Er zijn echter ook buitenlanders die bijna accentloos Nederlands spreken. Dat vind ik altijd een heel interessante doelgroep voor mijn taaltrainingen. Soms lijkt het alsof ze al perfect Nederlands spreken, maar … schijn bedriegt!
Ik zal een voorbeeld geven. ‘We zijn gisteren met z’n drieën naar de film geweest’ is voor Nederlanders een heel gebruikelijke zin. Buitenlanders raken maar moeilijk vertrouwd met deze constructie; in plaats van ‘met z’n drieën / vijven / zestigen’ zeggen ze liever ‘We waren met drie personen’. Zo ook cursist M. Het is natuurlijk niet verkeerd om dat zo te zeggen, maar moedertaalsprekers van het Nederlands zullen de voorkeur geven aan ‘We waren met z’n drieën.’

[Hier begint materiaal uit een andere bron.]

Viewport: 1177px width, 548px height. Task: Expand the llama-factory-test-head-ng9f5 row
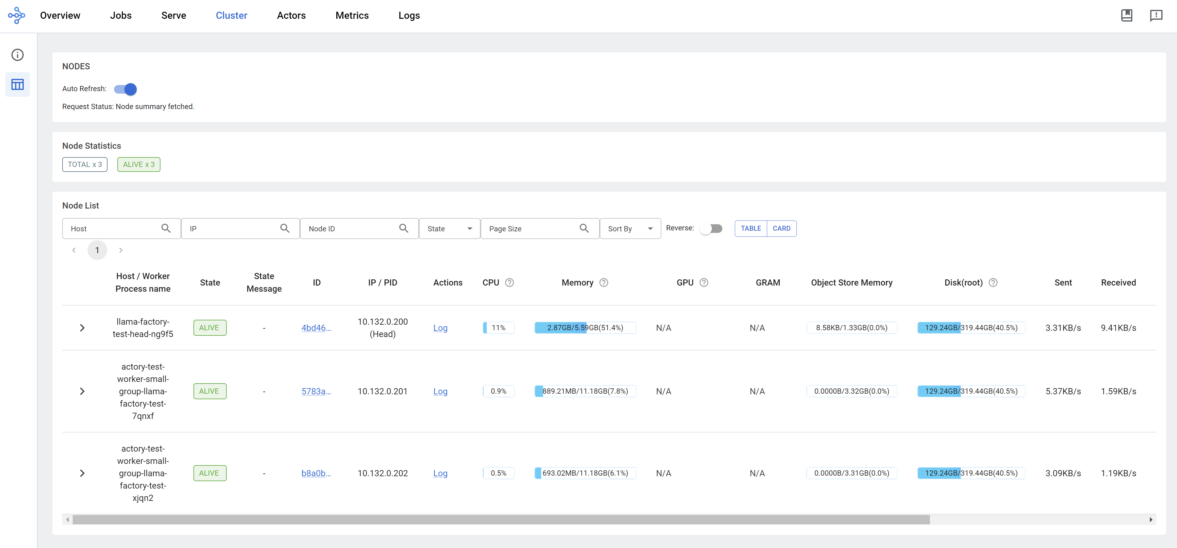82,328
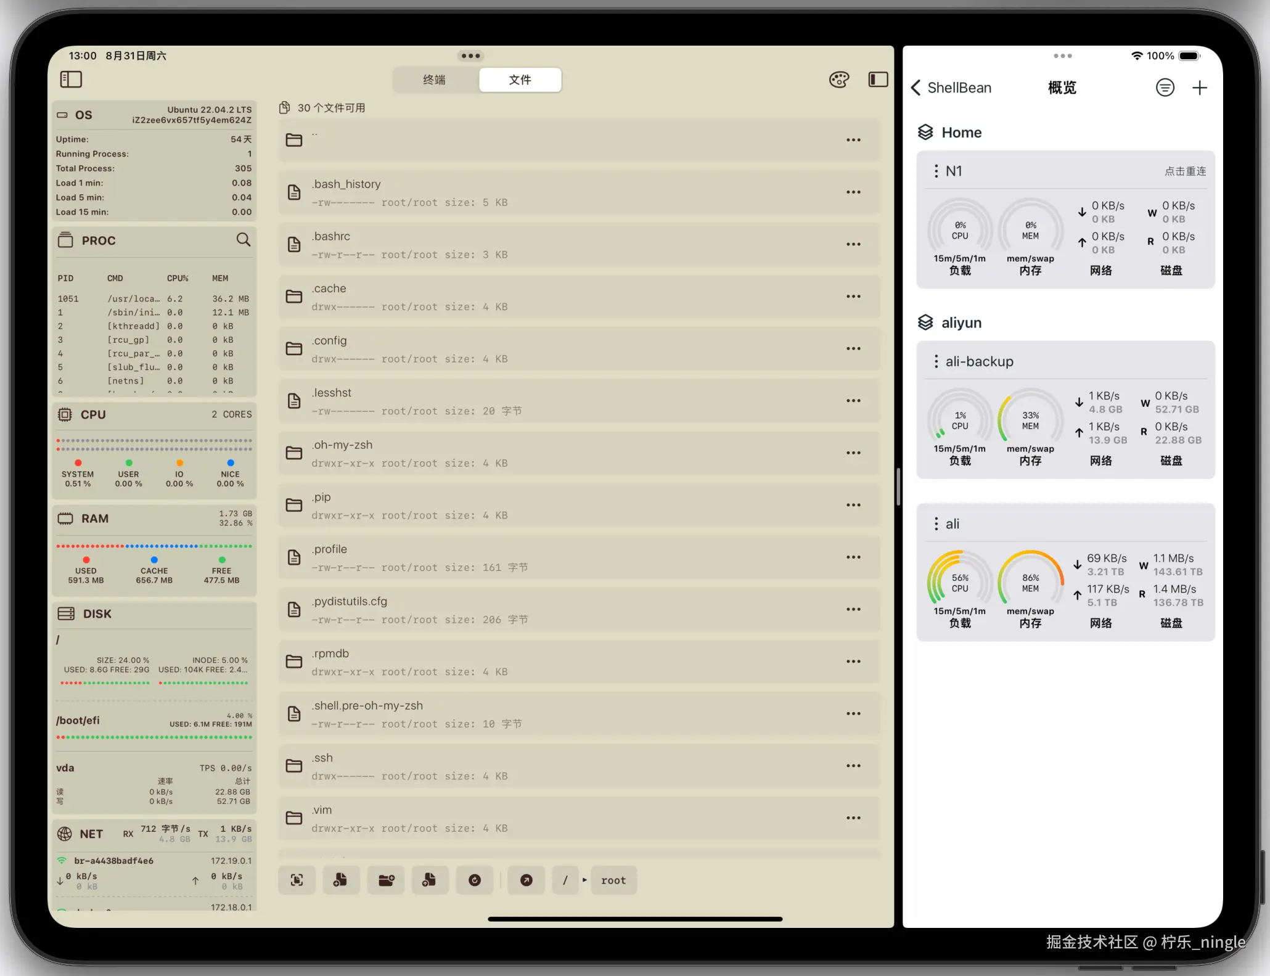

Vandaar dat ik in mijn les met M. deze zin nog maar eens op het bord schreef. Ze was me voor met aantekeningen maken en schreef in haar notitieblok: ‘We waren mensen drieën’. Van vergevorderde cursisten verwacht je dat ze begrijpen wat ze zeggen, ofwel dat ze er een beeld bij hebben en het ook kunnen schrijven. M. is zo’n cursist bij wie je nauwelijks fouten kunt ontdekken als ze tegen je praat, maar die toch zeker nog wat kan leren. Dit klaarblijkelijke foutje in haar uitspraak laat mooi zien wat voor beeld ze zich erbij gevormd had.